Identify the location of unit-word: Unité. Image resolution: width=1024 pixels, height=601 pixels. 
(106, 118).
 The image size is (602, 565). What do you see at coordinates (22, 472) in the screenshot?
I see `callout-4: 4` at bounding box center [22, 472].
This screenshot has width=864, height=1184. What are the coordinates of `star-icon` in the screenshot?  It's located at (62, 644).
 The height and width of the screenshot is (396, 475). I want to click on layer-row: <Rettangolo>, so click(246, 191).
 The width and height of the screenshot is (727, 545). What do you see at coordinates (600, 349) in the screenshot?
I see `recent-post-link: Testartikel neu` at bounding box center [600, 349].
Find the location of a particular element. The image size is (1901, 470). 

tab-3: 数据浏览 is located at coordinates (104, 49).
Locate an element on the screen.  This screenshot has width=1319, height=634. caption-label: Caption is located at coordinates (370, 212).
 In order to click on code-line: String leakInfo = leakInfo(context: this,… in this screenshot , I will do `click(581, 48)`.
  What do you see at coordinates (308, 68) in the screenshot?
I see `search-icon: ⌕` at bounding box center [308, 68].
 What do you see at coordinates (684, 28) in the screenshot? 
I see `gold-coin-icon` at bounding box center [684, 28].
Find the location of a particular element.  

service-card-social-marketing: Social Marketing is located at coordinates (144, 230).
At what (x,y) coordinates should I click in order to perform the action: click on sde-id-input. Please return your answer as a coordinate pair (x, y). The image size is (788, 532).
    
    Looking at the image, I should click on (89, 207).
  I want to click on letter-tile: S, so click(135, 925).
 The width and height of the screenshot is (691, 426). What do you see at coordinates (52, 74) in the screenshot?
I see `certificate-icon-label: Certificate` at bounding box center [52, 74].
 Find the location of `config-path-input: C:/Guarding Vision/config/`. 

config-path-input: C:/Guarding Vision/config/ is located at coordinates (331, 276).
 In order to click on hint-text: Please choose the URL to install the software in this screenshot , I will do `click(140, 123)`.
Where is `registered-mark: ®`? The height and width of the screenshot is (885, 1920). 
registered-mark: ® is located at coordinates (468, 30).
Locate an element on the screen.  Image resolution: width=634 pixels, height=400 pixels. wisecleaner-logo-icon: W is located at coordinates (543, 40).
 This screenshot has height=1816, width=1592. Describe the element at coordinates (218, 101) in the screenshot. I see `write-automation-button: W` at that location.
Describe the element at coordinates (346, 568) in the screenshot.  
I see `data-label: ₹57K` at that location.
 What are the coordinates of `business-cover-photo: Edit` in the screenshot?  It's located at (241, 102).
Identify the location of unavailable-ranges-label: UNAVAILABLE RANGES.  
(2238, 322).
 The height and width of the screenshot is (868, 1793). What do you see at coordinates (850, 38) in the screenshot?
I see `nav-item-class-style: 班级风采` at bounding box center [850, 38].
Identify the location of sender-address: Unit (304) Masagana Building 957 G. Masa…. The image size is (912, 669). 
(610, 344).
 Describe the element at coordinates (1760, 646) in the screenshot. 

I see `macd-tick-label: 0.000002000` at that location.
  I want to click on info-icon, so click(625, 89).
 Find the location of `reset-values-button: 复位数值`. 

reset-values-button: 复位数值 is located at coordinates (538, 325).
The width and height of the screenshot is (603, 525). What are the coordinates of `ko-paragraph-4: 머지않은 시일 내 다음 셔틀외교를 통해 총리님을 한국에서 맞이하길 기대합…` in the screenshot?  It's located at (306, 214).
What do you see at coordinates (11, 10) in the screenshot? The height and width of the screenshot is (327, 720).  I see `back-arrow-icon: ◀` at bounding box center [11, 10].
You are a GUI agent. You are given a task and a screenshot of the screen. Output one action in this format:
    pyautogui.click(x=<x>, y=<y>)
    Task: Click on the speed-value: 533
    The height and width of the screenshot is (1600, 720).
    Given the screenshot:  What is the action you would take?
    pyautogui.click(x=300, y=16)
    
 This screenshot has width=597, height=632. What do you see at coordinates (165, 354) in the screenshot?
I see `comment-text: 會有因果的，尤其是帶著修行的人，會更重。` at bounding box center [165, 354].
____
_THE PROBLEM_:
Repeat the entries above word for word. Begin at the line that contains "is (885, 1920)." and stop after the line that contains "What do you see at coordinates (11, 10)".

_RESPONSE TO THIS EXERCISE_:
Where is `registered-mark: ®`? The height and width of the screenshot is (885, 1920). 
registered-mark: ® is located at coordinates (468, 30).
Locate an element on the screen.  Image resolution: width=634 pixels, height=400 pixels. wisecleaner-logo-icon: W is located at coordinates (543, 40).
 This screenshot has height=1816, width=1592. Describe the element at coordinates (218, 101) in the screenshot. I see `write-automation-button: W` at that location.
Describe the element at coordinates (346, 568) in the screenshot.  
I see `data-label: ₹57K` at that location.
 What are the coordinates of `business-cover-photo: Edit` in the screenshot?  It's located at (241, 102).
Identify the location of unavailable-ranges-label: UNAVAILABLE RANGES.  
(2238, 322).
 The height and width of the screenshot is (868, 1793). What do you see at coordinates (850, 38) in the screenshot?
I see `nav-item-class-style: 班级风采` at bounding box center [850, 38].
Identify the location of sender-address: Unit (304) Masagana Building 957 G. Masa…. The image size is (912, 669). 
(610, 344).
 Describe the element at coordinates (1760, 646) in the screenshot. 

I see `macd-tick-label: 0.000002000` at that location.
  I want to click on info-icon, so click(625, 89).
 Find the location of `reset-values-button: 复位数值`. 

reset-values-button: 复位数值 is located at coordinates (538, 325).
The width and height of the screenshot is (603, 525). What are the coordinates of `ko-paragraph-4: 머지않은 시일 내 다음 셔틀외교를 통해 총리님을 한국에서 맞이하길 기대합…` in the screenshot?  It's located at (306, 214).
What do you see at coordinates (11, 10) in the screenshot? The height and width of the screenshot is (327, 720).  I see `back-arrow-icon: ◀` at bounding box center [11, 10].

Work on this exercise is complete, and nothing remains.